Guardian Monday March 12, 2007

A German town has been forced to make the embarrassing admission that Adolf Hitler is still one of its honorary citizens just three months before it is due to host the G8 summit.

Bad Doberan on Germany’s Baltic coast is under pressure from leftwing campaign groups to revoke the honour given to the Nazi leader, ahead of the meeting.

The small spa town, four miles from the meeting’s centre in Heiligendamm, will host many of the fringe meetings of the G8, as well as provide accommodation for thousands of guests and journalists.

According to the town’s records, Hitler was awarded the honour in 1932, a year before the Nazi takeover of Germany, because his party, the NSDAP, had secured an absolute majority. Bad Doberan was the first municipality in Germany to award Hitler this honour. It later became standard practice across the country.

While most towns have long since revoked the honours, in Bad Doberan the issue was apparently forgotten.
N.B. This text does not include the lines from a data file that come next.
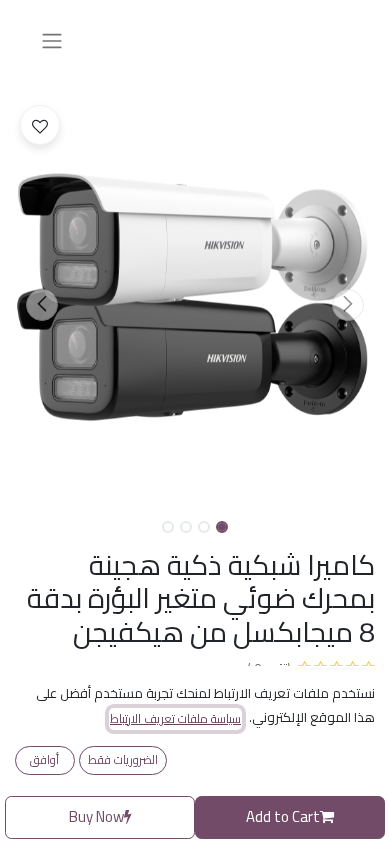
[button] (348, 305)
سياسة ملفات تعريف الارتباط (175, 719)
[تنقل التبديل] (52, 40)
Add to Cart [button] (283, 816)
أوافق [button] (44, 759)
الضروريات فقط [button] (123, 759)
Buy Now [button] (96, 816)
Town elders say this was largely because the town was in communist East Germany, which did little to expose its Nazi past.

Following the fall of the Berlin wall, it was on the town council’s agenda but, according to local leaders, was not dealt with “due to missing documents”.

Attempting to explain the town’s lack of action, one clerk said: “You can’t dissolve a marriage if you don’t have the marriage certificate”. But critics have said all that is needed is a statement by the town’s representatives.

Leftwing campaigners have exposed the issue with just months to go before the G8. A decision is expected at a meeting of the ruling Christian Democratic Union on April 2.